Answer:
The speed of the first 90 miles was 60 mph and the speed of the last 60 miles was 40 mph.
Explanation:
1. Let's review the information given to us to answer the problem correctly:
Distance of the trip = 150 miles
Speed of the first 90 miles of the trip = x
Speed of the last 60 miles of the trip = x - 20
Time of the trip = 3 hours
2. Find their average rate of speed during the last 60 miles.
Let's recall that the formula of speed is:
Speed = Distance/Time, therefore Time = Distance/Speed
Now, we can write our equation to solve for x, this way:
90/x + 60/(x - 20) = 3
90/x = Time of the first 90 miles and 60/(x - 20) = Time of the last 60 miles
90 (x -20 ) + 60x = 3x (x - 20) Lowest Common Denominator = x * (x -20)
90x - 1,800 + 60x = 3x² - 60x
3x² - 210x + 1,800 = 0
x² - 70x + 600 = 0 (Dividing by 3 at both sides)
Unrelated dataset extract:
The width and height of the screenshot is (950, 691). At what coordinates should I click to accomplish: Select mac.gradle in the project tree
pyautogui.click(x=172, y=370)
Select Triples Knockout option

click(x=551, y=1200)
Using the quadratic formula we have:
x = [- (-70) +/+ √(-70²) - 4 * 1 * 600]/2 * 1
x = [ 70 +/+ √4,900 -2,400]/2
x = [ 70 +/+ 50]/2 √2,500 = 50)
x₁ = (70 + 50)/2 = 120/2 = 60
x₂ = (70 - 50)/2 = 20/2 = 10
We select X₁ that is the one that matches with our problem and therefore, the first 90 miles were driven at 60 mph and the last 60 miles at 40 mph (x - 20).